A faithful transcription of all lines below is the expected answer.

════

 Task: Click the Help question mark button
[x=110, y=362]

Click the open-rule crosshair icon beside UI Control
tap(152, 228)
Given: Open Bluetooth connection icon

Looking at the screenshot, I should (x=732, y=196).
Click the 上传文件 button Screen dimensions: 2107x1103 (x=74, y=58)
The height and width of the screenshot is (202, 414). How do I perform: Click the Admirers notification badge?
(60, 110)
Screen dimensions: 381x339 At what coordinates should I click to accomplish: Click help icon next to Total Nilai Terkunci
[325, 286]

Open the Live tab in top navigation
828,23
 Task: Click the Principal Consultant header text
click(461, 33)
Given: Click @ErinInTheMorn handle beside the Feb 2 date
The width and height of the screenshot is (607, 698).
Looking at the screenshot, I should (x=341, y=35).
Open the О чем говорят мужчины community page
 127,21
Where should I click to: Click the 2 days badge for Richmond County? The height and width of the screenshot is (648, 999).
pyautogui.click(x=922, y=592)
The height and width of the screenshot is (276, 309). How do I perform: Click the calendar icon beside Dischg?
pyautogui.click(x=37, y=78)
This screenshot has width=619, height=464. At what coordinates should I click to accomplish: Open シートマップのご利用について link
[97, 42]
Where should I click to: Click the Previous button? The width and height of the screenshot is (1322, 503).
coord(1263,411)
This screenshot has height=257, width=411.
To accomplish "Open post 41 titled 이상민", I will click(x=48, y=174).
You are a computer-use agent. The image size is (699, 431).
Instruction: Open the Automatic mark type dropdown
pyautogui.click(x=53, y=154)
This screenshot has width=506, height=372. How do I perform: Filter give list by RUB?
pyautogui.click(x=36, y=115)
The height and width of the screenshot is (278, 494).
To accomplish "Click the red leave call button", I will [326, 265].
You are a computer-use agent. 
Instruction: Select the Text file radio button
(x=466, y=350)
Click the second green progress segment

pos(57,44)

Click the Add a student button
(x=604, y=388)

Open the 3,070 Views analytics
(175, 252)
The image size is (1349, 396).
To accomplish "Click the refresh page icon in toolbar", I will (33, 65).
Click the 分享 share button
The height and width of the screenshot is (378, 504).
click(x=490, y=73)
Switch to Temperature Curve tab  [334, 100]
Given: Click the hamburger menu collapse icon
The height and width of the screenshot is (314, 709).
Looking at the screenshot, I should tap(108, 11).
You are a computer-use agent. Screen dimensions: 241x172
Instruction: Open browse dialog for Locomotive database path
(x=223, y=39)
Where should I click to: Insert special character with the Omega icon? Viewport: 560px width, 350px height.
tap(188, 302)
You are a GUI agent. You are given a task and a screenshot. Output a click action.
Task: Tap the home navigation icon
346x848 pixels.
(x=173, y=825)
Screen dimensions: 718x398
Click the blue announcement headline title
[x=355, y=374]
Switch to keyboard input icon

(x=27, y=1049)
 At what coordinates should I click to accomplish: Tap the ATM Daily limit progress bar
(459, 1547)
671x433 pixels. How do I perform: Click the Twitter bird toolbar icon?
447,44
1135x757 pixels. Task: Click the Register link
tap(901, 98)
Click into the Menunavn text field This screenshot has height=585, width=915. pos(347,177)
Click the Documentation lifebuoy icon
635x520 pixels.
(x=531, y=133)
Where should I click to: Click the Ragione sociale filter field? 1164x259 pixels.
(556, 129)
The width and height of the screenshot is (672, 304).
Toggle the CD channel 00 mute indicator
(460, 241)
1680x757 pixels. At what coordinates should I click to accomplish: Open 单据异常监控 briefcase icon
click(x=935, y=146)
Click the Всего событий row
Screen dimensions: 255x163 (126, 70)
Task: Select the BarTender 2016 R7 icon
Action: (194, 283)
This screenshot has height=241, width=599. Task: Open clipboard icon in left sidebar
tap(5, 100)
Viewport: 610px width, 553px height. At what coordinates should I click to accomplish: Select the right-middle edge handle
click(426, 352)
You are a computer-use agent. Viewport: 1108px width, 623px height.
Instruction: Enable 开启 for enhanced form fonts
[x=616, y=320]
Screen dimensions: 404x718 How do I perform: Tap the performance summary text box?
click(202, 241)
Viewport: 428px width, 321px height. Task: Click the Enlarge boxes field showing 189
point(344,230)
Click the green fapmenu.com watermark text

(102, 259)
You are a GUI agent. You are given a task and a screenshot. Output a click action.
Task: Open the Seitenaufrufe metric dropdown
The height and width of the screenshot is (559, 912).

════

§ Answer space:
 Task: Click the Help question mark button
[x=110, y=362]

Click the open-rule crosshair icon beside UI Control
tap(152, 228)
Given: Open Bluetooth connection icon

Looking at the screenshot, I should (x=732, y=196).
Click the 上传文件 button Screen dimensions: 2107x1103 (x=74, y=58)
The height and width of the screenshot is (202, 414). How do I perform: Click the Admirers notification badge?
(60, 110)
Screen dimensions: 381x339 At what coordinates should I click to accomplish: Click help icon next to Total Nilai Terkunci
[325, 286]

Open the Live tab in top navigation
828,23
 Task: Click the Principal Consultant header text
click(461, 33)
Given: Click @ErinInTheMorn handle beside the Feb 2 date
The width and height of the screenshot is (607, 698).
Looking at the screenshot, I should (x=341, y=35).
Open the О чем говорят мужчины community page
 127,21
Where should I click to: Click the 2 days badge for Richmond County? The height and width of the screenshot is (648, 999).
pyautogui.click(x=922, y=592)
The height and width of the screenshot is (276, 309). How do I perform: Click the calendar icon beside Dischg?
pyautogui.click(x=37, y=78)
This screenshot has width=619, height=464. At what coordinates should I click to accomplish: Open シートマップのご利用について link
[97, 42]
Where should I click to: Click the Previous button? The width and height of the screenshot is (1322, 503).
coord(1263,411)
This screenshot has height=257, width=411.
To accomplish "Open post 41 titled 이상민", I will click(x=48, y=174).
You are a computer-use agent. The image size is (699, 431).
Instruction: Open the Automatic mark type dropdown
pyautogui.click(x=53, y=154)
This screenshot has width=506, height=372. How do I perform: Filter give list by RUB?
pyautogui.click(x=36, y=115)
The height and width of the screenshot is (278, 494).
To accomplish "Click the red leave call button", I will [326, 265].
You are a computer-use agent. 
Instruction: Select the Text file radio button
(x=466, y=350)
Click the second green progress segment

pos(57,44)

Click the Add a student button
(x=604, y=388)

Open the 3,070 Views analytics
(175, 252)
The image size is (1349, 396).
To accomplish "Click the refresh page icon in toolbar", I will (33, 65).
Click the 分享 share button
The height and width of the screenshot is (378, 504).
click(x=490, y=73)
Switch to Temperature Curve tab  [334, 100]
Given: Click the hamburger menu collapse icon
The height and width of the screenshot is (314, 709).
Looking at the screenshot, I should tap(108, 11).
You are a computer-use agent. Screen dimensions: 241x172
Instruction: Open browse dialog for Locomotive database path
(x=223, y=39)
Where should I click to: Insert special character with the Omega icon? Viewport: 560px width, 350px height.
tap(188, 302)
You are a GUI agent. You are given a task and a screenshot. Output a click action.
Task: Tap the home navigation icon
346x848 pixels.
(x=173, y=825)
Screen dimensions: 718x398
Click the blue announcement headline title
[x=355, y=374]
Switch to keyboard input icon

(x=27, y=1049)
 At what coordinates should I click to accomplish: Tap the ATM Daily limit progress bar
(459, 1547)
671x433 pixels. How do I perform: Click the Twitter bird toolbar icon?
447,44
1135x757 pixels. Task: Click the Register link
tap(901, 98)
Click into the Menunavn text field This screenshot has height=585, width=915. pos(347,177)
Click the Documentation lifebuoy icon
635x520 pixels.
(x=531, y=133)
Where should I click to: Click the Ragione sociale filter field? 1164x259 pixels.
(556, 129)
The width and height of the screenshot is (672, 304).
Toggle the CD channel 00 mute indicator
(460, 241)
1680x757 pixels. At what coordinates should I click to accomplish: Open 单据异常监控 briefcase icon
click(x=935, y=146)
Click the Всего событий row
Screen dimensions: 255x163 (126, 70)
Task: Select the BarTender 2016 R7 icon
Action: (194, 283)
This screenshot has height=241, width=599. Task: Open clipboard icon in left sidebar
tap(5, 100)
Viewport: 610px width, 553px height. At what coordinates should I click to accomplish: Select the right-middle edge handle
click(426, 352)
You are a computer-use agent. Viewport: 1108px width, 623px height.
Instruction: Enable 开启 for enhanced form fonts
[x=616, y=320]
Screen dimensions: 404x718 How do I perform: Tap the performance summary text box?
click(202, 241)
Viewport: 428px width, 321px height. Task: Click the Enlarge boxes field showing 189
point(344,230)
Click the green fapmenu.com watermark text

(102, 259)
You are a GUI agent. You are given a task and a screenshot. Output a click action.
Task: Open the Seitenaufrufe metric dropdown
The height and width of the screenshot is (559, 912).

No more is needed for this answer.